Ideal settings for a 9TB initial backup (Mac -> Drime via Rclone)?

I’m preparing for a 9TB initial backup from a Mac (source: external HDD via USB 3.0) to Drime via the Rclone backend. I have a 1Gb/s connection and enough internal SSD space for a dedicated temp directory.

Since this dataset is significantly larger than what the defaults are designed for, I’m looking for community consensus on the “sweet spot” for a setup of this scale.

What would your ideal configuration be for:

  • Block size: To prevent the local SQLite database from becoming a bottleneck?

  • Remote volume size (dblock): To maximize a 1Gb/s upload without making compacting or restores a nightmare?

  • Asynchronous upload limit: Given the mechanical source drive but a fast network?

  • Any other essential flags for macOS or large-scale reliability?

Regarding Compression: I am willing to disable compression entirely if it means dramatically faster upload speeds or reduced CPU overhead.

  • Is it better to set the compression module to none?

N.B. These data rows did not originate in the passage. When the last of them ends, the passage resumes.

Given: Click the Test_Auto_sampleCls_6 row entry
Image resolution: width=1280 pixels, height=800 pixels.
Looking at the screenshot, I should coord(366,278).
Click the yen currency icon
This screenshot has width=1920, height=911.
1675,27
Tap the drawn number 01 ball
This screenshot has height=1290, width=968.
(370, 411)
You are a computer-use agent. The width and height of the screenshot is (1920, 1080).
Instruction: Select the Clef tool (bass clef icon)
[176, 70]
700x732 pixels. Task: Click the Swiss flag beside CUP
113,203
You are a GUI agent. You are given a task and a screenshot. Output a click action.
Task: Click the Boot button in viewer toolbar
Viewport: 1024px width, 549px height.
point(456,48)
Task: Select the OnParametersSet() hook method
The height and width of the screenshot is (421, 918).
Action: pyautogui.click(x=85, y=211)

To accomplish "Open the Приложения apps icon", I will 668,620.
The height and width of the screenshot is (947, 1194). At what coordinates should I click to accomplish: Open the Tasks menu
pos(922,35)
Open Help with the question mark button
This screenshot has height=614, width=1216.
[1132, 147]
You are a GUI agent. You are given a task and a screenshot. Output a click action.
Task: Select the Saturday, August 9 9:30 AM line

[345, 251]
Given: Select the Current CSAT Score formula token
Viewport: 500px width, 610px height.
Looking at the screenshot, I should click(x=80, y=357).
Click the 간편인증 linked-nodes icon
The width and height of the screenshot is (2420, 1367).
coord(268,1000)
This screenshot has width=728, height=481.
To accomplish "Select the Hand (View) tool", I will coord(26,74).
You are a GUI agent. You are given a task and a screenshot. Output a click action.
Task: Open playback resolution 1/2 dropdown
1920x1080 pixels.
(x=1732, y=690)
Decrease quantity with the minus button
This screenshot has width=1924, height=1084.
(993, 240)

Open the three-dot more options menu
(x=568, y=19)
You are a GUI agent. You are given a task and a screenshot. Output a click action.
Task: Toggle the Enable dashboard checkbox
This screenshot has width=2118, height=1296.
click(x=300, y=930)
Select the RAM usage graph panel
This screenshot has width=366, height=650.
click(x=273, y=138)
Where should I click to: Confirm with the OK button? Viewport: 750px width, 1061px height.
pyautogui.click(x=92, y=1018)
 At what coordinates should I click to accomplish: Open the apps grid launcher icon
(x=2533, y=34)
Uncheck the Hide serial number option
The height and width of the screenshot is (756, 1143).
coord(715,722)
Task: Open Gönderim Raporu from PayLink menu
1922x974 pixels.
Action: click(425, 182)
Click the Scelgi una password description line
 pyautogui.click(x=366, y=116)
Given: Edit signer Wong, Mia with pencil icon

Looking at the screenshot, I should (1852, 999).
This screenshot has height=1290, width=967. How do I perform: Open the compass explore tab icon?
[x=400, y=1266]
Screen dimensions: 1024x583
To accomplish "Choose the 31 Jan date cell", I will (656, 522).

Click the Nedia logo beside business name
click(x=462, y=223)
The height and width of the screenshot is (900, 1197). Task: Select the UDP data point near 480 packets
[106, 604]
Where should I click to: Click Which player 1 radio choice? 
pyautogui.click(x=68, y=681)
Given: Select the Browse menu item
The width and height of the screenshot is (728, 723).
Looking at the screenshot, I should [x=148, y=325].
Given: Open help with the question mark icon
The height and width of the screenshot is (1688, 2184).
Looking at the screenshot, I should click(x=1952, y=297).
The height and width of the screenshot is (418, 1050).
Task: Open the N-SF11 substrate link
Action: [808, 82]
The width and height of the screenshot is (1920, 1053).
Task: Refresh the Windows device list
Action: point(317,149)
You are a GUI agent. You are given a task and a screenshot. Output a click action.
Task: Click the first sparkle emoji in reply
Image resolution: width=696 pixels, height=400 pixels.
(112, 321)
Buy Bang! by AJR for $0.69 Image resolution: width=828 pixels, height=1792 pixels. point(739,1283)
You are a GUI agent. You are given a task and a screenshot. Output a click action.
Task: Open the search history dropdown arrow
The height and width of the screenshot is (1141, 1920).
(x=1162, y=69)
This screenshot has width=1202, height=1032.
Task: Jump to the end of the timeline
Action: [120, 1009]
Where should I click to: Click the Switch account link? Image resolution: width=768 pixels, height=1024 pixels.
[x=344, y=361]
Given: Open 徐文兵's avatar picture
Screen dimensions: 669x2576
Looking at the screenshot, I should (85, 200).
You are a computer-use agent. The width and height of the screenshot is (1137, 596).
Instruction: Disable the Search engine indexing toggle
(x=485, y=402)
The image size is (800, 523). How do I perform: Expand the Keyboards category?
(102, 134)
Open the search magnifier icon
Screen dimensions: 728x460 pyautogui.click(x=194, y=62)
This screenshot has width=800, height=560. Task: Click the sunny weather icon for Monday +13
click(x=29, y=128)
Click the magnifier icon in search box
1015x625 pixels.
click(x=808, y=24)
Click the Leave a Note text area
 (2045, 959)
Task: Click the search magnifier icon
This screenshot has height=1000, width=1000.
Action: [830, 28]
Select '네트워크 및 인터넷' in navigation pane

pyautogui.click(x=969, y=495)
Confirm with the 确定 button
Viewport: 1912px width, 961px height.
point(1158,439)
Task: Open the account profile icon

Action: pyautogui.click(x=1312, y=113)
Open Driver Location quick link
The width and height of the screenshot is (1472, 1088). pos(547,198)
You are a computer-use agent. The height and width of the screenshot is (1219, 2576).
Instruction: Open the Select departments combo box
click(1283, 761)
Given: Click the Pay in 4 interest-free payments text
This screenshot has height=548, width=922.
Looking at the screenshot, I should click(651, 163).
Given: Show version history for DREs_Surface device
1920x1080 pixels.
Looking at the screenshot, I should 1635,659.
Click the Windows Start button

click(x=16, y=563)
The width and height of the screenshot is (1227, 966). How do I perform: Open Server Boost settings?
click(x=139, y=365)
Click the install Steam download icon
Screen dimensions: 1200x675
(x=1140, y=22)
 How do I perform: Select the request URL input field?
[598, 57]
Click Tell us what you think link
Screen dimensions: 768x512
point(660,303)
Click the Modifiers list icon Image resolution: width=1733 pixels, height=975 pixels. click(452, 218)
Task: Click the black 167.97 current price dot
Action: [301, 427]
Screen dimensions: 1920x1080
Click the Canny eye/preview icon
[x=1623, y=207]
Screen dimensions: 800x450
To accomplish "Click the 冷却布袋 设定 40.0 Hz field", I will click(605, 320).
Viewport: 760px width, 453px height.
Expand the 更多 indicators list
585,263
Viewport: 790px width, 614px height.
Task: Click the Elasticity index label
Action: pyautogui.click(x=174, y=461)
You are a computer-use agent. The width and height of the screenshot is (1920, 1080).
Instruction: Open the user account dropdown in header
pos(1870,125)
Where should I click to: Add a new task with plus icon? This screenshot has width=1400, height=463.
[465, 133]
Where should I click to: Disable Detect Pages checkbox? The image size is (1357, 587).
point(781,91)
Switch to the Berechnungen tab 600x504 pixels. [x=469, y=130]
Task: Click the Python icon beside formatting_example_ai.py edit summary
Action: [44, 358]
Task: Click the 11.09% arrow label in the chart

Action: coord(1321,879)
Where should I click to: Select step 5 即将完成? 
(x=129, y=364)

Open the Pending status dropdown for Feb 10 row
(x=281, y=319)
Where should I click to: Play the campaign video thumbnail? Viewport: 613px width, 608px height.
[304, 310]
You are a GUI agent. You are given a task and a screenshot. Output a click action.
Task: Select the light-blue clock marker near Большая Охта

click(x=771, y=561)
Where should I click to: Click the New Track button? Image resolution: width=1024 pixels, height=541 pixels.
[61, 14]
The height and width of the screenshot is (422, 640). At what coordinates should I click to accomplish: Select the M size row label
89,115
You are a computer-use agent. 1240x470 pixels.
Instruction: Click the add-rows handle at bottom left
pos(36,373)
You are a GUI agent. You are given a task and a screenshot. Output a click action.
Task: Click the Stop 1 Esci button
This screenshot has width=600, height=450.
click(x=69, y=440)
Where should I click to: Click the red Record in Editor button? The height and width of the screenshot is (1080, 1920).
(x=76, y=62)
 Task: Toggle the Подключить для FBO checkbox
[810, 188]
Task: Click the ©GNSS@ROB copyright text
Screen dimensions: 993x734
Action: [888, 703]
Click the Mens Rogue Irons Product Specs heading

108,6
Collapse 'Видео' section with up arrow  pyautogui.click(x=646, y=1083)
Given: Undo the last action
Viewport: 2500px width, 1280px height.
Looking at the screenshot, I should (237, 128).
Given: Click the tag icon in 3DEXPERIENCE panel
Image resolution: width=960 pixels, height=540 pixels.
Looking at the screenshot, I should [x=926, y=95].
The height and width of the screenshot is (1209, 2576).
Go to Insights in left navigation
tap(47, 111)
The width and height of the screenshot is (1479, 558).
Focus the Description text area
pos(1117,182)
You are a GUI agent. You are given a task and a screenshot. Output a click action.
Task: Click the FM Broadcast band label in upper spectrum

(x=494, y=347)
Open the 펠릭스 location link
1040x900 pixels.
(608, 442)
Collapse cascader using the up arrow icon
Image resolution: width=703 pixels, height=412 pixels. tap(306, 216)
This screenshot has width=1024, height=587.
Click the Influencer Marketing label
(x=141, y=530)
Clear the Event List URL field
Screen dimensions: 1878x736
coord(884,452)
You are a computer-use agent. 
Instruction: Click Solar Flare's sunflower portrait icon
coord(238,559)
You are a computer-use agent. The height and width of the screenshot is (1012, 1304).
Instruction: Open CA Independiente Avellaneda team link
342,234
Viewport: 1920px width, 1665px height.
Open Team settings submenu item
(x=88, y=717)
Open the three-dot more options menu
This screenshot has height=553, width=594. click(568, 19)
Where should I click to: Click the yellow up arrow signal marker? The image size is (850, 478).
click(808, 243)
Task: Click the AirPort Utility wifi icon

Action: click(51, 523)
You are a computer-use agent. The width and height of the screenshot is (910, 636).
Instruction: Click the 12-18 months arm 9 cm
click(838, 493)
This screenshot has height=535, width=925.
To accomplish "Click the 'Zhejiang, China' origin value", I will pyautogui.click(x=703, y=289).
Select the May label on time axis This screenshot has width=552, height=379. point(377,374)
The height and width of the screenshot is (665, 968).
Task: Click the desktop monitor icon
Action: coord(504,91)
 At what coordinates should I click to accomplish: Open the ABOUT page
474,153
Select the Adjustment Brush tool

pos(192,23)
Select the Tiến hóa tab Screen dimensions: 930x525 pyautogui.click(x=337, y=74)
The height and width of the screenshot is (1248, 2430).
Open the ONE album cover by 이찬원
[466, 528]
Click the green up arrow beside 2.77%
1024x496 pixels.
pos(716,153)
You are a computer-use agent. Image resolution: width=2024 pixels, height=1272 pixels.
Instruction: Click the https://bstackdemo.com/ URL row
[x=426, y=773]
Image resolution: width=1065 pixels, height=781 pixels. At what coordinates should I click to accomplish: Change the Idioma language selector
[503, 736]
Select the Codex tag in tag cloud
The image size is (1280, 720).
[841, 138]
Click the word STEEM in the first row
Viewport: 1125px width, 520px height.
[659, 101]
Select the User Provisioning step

  • Or should I keep it as deflate and set the compression level to 0?

Thanks for the help!

I can’t give exact numbers, but happy to share my experience:

For me, using 5 MB blocks a 2.5 TB backup makes a 4 GB database and a 4.5 TB backup makes an 11 GB database. Based on this experience, my latest backup of 8 TB has been configured to use a 50 MB block size. My attitude was to just say *f###k it* and choose a large enough block size to keep the DB size down. Yes, I lose fidelity to the de-duplication routine, but for me I think it’s worth it.

For local targets I use 1 GB volumes. The volume size is really only there to tune file-system limitations an if everything is working correctly it shouldn’t affect anything. Consider how large individual files can be, then think about how many files can be stored in a folder. For remote targets think about how many files can be listed over the remote interface. If your connection is fast and you don’t have filesystem limits, then 1 GB should be fine, but go to 10 GB if you want to keep the file count down.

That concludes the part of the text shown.